■ TASK TO CARRY OUT ■
Repeat the passage on freezing a model word for word, from "Combine relevant training" through "after this process.".

■ READING PASSAGE ■

------

Combine relevant training results (graph, weights, etc) into a single file for inference. This process is known as freezing a model and the resulting model is known as a frozen model/graph, as it cannot be further re-trained after this process.

In [None]:
# These commands modify the legacy TensorFlow example code to make it compatible with TensorFlow 2.x by replacing deprecated imports and removing
# runtime placeholders with constants, ensuring the model can be frozen and converted to TFLite without requiring dynamic inputs.

# Patch freeze.py to use the TF 2.x-compatible version of convert_variables_to_constants from tf.compat.v1.

------

[Dataset excerpt]
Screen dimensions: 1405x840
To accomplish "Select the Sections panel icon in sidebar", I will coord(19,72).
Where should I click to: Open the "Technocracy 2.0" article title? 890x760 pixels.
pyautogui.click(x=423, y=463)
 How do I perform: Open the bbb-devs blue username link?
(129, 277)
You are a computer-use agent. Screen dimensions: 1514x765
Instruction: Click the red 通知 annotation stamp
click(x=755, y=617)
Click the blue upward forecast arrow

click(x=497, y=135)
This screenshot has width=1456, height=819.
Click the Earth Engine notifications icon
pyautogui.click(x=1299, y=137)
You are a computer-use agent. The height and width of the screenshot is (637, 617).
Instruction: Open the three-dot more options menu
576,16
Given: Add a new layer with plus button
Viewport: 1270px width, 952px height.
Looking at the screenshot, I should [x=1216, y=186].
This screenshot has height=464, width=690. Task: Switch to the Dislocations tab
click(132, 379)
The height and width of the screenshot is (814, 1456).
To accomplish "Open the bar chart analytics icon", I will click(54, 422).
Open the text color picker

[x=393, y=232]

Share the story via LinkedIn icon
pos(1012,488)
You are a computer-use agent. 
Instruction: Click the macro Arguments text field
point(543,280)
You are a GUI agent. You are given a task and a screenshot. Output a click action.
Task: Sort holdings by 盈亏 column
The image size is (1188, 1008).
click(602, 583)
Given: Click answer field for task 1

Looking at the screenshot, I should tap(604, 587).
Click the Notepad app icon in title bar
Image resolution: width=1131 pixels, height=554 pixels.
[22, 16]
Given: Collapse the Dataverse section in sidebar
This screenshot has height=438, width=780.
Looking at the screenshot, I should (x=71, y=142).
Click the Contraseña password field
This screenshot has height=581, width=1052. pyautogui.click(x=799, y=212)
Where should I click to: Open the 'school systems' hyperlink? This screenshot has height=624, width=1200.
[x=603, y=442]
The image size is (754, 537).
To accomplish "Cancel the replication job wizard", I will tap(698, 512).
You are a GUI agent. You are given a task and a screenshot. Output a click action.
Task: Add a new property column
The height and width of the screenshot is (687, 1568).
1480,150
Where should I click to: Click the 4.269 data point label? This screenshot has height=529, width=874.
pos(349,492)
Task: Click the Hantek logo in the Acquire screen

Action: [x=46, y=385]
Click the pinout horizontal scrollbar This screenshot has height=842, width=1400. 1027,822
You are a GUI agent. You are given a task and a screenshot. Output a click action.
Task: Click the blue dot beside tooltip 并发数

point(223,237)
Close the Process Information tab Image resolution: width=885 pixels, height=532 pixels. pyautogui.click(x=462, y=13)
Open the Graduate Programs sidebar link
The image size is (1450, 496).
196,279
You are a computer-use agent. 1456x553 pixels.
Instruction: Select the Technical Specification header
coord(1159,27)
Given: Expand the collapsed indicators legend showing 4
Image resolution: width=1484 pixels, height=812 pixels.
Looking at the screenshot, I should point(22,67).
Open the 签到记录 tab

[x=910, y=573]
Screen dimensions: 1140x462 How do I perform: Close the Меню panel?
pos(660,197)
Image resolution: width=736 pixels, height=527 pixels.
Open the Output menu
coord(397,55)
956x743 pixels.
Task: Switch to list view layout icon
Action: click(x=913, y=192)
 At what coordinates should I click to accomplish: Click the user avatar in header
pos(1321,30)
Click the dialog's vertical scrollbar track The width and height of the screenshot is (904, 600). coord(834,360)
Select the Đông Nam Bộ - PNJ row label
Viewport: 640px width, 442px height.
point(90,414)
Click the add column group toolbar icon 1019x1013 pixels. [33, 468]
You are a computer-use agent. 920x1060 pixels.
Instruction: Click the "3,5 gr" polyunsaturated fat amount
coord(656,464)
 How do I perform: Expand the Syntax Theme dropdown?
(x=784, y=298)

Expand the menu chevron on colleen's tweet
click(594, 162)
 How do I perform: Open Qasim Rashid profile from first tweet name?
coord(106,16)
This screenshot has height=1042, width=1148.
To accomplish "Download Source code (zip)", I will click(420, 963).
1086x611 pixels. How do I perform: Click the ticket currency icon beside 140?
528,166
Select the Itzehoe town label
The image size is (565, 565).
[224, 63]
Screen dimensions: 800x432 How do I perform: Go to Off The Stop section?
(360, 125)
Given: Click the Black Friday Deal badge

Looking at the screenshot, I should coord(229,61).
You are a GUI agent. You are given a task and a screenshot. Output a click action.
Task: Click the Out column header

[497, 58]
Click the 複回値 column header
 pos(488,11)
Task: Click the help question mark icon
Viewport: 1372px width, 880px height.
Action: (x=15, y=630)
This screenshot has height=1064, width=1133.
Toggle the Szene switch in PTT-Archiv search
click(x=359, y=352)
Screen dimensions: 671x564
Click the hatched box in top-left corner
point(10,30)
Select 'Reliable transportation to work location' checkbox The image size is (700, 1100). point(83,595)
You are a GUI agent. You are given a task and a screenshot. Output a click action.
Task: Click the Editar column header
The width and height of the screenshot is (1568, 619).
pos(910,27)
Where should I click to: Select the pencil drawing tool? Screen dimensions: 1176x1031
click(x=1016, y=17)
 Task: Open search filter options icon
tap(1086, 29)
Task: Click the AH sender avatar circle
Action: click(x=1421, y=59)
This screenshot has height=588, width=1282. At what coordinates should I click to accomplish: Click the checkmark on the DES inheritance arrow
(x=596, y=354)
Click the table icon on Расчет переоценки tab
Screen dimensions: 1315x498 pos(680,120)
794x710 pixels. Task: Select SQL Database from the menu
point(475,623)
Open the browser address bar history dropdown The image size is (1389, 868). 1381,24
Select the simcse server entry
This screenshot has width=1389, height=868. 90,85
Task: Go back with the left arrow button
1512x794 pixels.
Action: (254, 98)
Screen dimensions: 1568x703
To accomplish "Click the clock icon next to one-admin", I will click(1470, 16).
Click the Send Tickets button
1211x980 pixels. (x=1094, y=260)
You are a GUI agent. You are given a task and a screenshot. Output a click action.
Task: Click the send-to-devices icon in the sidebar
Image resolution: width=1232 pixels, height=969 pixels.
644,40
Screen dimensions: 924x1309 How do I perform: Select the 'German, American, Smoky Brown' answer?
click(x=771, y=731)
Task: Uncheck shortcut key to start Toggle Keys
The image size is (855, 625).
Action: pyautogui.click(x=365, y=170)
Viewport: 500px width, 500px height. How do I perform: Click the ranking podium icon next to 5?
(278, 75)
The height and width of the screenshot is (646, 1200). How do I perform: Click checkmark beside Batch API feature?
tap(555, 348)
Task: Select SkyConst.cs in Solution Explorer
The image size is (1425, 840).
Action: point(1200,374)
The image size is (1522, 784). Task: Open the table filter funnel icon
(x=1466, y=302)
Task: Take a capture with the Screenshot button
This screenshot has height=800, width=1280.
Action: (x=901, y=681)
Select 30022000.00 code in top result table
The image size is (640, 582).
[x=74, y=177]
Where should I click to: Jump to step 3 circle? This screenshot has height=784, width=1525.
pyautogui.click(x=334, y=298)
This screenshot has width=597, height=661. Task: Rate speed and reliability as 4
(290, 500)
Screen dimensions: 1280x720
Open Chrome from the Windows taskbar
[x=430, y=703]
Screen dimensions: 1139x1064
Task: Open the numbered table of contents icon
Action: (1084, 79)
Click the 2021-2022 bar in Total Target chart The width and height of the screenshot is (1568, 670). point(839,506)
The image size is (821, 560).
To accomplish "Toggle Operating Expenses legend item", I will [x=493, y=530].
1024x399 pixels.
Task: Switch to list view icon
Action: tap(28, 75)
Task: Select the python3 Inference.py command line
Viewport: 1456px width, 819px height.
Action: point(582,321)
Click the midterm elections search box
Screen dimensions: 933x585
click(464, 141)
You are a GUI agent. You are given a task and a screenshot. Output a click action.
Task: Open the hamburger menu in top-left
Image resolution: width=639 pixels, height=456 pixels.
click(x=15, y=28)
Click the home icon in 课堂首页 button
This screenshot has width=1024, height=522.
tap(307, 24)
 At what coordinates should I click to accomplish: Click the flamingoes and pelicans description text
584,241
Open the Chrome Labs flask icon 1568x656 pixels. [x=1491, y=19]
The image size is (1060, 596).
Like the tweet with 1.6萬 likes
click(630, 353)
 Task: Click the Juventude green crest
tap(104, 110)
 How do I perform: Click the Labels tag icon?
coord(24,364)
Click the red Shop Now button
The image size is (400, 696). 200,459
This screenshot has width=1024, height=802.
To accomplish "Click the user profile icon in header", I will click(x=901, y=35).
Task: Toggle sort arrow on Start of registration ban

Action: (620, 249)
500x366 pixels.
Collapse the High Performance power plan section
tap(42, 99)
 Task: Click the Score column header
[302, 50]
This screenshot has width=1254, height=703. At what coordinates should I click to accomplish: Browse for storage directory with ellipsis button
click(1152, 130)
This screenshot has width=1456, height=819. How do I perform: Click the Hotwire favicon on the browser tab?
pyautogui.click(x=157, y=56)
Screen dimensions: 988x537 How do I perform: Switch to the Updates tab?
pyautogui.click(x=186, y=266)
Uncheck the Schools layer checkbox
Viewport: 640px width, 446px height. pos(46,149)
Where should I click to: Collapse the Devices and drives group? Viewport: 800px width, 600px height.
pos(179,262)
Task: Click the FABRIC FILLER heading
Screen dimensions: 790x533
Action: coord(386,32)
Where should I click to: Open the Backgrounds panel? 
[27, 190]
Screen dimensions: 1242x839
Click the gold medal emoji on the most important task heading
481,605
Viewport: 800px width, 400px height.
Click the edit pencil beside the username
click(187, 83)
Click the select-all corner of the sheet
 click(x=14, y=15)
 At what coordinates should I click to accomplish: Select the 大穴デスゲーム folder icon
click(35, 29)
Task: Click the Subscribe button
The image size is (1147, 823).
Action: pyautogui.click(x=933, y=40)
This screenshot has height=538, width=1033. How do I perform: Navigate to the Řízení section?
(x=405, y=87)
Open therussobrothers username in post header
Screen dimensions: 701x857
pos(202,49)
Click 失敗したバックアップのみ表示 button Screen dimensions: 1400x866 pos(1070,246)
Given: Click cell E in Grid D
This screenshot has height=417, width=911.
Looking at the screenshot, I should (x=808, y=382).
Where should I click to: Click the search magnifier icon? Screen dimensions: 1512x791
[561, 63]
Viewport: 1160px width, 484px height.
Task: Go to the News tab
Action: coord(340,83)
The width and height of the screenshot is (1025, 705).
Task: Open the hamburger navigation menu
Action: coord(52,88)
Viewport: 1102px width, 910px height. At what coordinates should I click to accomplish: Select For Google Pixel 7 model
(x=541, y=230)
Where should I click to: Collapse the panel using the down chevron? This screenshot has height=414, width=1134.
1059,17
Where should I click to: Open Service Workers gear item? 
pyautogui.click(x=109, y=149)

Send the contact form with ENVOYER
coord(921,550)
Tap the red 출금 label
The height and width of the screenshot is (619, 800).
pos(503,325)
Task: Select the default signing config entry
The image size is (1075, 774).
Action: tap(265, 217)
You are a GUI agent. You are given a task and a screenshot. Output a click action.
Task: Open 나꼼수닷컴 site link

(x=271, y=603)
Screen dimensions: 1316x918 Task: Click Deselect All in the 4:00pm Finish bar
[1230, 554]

------

■ WRITTEN ANSWER ■
Combine relevant training results (graph, weights, etc) into a single file for inference. This process is known as freezing a model and the resulting model is known as a frozen model/graph, as it cannot be further re-trained after this process.